The researchers also discovered that this form of hypertension could be cured by unilateral adrenalectomy – removing one of the two adrenal glands. Following removal, previously severe hypertension despite treatment with multiple drugs disappeared, with no treatment required through many subsequent years of observation.
Fewer than 1% of people with hypertension caused by aldosterone are identified because aldosterone is not routinely measured as a possible cause. The researchers are recommending that aldosterone is measured through a 24-hour urine test rather than one-off blood measurements, which will discover more people living with hypertension but going undiagnosed.
The initial patient in this study was detected when doctors noticed fluctuation in his hormone levels during his participation in a clinical trial of treatments for difficult hypertension.
In most people with hypertension, the cause is unknown, and the condition requires life-long treatment by drugs. Previous research by the group at Queen Mary discovered that in 5-10% of people with hypertension the cause is a gene mutation in the adrenal glands, which results in excessive amounts of aldosterone being produced. Aldosterone causes salt to be retained in the body, driving up the blood pressure. Patients with excessive aldosterone levels in the blood are resistant to treatment with the commonly used drugs for hypertension, and at increased risk of heart attacks and strokes.
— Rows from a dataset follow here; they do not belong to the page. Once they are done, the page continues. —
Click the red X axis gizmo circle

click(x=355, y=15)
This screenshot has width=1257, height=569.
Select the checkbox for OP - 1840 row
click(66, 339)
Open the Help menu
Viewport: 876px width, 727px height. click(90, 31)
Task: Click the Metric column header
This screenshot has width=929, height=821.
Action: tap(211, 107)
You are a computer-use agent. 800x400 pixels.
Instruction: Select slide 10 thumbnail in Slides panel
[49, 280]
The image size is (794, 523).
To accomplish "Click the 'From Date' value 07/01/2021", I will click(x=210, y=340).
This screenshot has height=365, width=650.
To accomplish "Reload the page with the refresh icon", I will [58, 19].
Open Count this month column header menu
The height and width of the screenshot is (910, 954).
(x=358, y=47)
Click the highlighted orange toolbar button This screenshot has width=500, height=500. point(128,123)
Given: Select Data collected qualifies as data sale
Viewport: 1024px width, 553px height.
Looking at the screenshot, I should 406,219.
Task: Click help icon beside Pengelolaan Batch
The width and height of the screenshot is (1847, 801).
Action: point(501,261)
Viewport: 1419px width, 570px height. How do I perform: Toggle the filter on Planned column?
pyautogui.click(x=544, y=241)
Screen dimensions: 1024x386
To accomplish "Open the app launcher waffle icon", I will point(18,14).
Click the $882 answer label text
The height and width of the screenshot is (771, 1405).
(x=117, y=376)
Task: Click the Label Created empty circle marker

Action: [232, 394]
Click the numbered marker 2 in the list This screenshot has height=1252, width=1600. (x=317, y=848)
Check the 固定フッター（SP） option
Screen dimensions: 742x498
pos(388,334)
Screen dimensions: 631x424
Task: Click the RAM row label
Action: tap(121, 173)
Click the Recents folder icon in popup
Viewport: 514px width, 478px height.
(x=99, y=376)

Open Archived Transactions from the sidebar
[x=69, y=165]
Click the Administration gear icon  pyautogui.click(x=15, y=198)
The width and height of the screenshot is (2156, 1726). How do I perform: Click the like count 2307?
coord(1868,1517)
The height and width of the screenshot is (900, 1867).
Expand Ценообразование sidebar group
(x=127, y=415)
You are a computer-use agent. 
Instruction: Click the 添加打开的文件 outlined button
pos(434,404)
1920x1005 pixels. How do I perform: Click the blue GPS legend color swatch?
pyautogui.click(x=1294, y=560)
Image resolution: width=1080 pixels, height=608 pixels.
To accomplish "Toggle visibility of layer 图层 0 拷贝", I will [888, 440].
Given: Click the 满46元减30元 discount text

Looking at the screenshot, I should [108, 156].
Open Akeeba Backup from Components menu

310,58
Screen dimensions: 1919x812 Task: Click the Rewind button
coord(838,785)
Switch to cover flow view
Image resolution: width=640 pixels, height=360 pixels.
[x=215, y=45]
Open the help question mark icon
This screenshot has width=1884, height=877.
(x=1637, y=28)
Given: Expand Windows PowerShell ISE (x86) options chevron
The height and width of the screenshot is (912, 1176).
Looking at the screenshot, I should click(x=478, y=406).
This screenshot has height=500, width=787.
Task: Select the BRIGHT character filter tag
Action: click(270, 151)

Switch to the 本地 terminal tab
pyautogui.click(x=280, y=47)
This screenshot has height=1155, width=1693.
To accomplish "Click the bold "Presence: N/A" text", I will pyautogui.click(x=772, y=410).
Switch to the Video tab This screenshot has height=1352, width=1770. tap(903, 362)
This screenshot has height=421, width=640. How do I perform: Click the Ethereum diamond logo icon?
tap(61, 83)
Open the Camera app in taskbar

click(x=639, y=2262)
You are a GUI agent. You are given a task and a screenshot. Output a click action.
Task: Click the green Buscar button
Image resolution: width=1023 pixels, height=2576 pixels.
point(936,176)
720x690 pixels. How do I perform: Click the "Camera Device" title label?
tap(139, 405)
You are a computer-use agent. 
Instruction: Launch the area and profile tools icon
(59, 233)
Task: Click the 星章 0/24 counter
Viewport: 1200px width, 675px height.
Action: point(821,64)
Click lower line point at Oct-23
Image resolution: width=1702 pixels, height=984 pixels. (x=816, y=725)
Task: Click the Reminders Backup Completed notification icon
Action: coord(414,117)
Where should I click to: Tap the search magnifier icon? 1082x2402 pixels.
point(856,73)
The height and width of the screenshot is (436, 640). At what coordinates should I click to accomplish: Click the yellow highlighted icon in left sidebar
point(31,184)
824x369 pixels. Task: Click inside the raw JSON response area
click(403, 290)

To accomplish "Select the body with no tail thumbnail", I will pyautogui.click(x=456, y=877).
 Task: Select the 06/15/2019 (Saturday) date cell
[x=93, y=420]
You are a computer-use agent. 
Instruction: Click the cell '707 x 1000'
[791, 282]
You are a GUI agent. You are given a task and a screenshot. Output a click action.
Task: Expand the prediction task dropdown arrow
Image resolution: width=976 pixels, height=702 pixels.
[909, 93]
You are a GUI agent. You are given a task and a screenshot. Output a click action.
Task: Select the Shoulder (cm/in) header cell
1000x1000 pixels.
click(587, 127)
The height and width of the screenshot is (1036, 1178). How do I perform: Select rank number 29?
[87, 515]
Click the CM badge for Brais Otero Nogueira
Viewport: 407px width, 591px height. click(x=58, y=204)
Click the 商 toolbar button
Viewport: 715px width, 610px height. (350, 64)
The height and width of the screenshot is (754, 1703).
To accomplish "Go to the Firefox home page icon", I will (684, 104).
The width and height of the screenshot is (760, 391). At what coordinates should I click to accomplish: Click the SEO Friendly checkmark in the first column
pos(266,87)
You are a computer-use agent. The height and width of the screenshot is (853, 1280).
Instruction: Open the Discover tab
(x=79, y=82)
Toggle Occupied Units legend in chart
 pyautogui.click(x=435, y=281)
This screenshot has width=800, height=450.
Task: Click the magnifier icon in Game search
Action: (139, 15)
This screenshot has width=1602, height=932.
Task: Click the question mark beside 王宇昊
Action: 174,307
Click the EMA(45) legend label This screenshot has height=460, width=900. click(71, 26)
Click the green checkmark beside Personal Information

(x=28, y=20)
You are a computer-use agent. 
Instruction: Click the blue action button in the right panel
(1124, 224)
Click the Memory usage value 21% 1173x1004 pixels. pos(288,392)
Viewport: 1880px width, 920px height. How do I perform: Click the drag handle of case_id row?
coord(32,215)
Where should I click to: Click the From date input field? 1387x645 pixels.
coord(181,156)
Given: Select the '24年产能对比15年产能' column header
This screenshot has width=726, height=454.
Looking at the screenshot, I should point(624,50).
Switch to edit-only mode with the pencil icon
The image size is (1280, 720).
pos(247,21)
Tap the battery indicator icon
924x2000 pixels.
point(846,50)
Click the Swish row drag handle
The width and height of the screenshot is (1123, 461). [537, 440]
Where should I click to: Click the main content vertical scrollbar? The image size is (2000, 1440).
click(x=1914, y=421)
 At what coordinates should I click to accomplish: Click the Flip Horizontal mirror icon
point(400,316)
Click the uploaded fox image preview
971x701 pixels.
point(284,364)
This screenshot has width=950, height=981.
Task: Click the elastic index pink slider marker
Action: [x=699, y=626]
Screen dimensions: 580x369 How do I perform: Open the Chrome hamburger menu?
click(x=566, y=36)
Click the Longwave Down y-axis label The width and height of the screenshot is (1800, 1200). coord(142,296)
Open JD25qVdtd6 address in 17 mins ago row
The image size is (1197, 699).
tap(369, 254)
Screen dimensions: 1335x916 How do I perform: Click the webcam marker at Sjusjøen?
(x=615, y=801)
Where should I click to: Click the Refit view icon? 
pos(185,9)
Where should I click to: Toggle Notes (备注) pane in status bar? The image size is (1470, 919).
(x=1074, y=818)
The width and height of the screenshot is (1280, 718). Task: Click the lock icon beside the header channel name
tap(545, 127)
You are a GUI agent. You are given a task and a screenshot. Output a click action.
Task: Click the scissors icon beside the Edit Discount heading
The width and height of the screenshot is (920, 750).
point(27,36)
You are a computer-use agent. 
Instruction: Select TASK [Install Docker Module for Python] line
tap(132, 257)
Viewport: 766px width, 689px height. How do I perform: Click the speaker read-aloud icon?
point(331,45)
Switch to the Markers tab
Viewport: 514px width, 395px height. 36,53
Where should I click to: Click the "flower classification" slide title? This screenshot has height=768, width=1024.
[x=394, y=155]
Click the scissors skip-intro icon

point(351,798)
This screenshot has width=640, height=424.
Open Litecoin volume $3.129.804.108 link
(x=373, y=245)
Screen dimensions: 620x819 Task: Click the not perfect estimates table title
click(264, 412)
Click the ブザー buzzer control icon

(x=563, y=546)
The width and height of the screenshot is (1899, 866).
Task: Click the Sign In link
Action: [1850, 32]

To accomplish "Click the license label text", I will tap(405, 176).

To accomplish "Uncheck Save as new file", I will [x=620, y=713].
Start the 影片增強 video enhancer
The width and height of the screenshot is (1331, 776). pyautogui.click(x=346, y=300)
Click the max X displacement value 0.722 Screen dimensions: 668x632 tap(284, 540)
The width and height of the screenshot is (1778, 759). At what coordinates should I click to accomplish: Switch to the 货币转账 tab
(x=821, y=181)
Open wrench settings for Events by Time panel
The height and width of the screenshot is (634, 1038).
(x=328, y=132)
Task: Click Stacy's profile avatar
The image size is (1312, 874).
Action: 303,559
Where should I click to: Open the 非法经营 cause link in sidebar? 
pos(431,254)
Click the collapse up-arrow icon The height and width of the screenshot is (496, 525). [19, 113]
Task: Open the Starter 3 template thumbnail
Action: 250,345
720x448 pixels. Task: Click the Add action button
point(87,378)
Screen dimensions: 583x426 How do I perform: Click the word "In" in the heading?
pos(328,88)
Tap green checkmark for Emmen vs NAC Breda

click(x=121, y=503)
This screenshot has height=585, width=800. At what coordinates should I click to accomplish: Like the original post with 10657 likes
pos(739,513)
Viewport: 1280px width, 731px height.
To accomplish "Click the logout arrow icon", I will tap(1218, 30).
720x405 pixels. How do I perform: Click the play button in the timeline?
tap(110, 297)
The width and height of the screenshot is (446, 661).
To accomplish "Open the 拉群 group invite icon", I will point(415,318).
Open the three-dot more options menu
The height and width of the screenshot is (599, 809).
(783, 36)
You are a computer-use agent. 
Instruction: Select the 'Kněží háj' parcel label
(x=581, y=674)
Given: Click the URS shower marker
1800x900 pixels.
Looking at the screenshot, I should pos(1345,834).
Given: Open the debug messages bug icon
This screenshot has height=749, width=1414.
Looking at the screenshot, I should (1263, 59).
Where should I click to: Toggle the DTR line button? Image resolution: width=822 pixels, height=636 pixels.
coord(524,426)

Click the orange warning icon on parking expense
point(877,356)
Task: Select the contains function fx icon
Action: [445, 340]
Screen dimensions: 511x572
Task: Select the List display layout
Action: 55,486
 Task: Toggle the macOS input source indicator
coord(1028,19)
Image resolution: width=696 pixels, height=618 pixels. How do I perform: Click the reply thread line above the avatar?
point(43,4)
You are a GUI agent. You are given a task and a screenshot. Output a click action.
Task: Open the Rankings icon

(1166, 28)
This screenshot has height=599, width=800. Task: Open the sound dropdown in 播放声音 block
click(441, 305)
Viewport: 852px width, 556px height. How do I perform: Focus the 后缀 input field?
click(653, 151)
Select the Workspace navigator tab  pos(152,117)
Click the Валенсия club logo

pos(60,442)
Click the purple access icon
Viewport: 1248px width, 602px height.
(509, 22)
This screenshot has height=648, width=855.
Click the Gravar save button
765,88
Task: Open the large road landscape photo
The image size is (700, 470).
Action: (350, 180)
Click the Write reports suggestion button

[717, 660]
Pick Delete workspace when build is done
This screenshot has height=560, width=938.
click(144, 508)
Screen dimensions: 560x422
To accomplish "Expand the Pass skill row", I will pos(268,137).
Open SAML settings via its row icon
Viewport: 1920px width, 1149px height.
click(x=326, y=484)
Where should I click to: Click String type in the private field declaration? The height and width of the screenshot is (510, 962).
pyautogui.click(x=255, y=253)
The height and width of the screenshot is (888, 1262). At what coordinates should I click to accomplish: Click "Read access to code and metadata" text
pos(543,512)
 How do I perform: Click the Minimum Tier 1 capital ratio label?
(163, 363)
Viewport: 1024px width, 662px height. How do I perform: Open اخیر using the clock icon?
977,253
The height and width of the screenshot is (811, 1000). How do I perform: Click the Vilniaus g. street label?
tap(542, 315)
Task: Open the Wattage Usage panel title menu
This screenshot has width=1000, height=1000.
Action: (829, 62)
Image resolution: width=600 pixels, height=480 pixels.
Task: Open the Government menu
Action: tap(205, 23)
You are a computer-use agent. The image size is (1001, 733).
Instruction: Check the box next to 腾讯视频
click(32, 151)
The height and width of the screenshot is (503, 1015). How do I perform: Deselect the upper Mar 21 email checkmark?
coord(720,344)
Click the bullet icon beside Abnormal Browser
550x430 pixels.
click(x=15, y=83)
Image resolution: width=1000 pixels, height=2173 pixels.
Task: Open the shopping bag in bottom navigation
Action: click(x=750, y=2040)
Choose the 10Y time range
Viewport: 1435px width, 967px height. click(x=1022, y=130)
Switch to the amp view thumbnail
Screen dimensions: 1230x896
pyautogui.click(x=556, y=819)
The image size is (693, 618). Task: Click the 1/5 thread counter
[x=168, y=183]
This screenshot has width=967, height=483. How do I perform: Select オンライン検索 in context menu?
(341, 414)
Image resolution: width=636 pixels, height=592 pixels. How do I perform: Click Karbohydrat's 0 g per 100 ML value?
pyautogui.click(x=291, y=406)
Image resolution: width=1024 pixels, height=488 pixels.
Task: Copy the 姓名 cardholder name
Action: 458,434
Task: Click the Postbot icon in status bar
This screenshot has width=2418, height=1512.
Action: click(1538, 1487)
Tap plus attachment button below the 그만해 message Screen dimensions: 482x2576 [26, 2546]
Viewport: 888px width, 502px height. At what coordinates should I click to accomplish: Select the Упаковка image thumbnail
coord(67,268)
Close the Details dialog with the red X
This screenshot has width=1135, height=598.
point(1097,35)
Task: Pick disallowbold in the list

Professor Morris Brown, co-senior author of the study and Professor of Endocrine Hypertension at Queen Mary University of London, said:
"In the 900th anniversary of Barts Hospital, this story illustrates benefits from the virtuous circle of Science and Medicine. Most patients consent to our undertaking non-routine molecular analyses of their surgical samples, from which we discover how their hypertension was caused, and how to cure it in future patients. Because the aldosterone nodules in this study were so small, we are now investigating whether momentary cauterisation of the nodule is an alternative to surgical removal of the whole adrenal gland."
The research at Queen Mary was funded by Barts Charity and undertaken by research fellows funded by the British Heart Foundation, National Institute of Health Research, Medical Research Council and Royal Society. The team collaborated with laboratories in Munich, Paris and Michigan to find further people with the new variant, and in Osakasayama, Japan, KL, Malaysia, and Pittsburgh, USA, to better understand its effect on the body.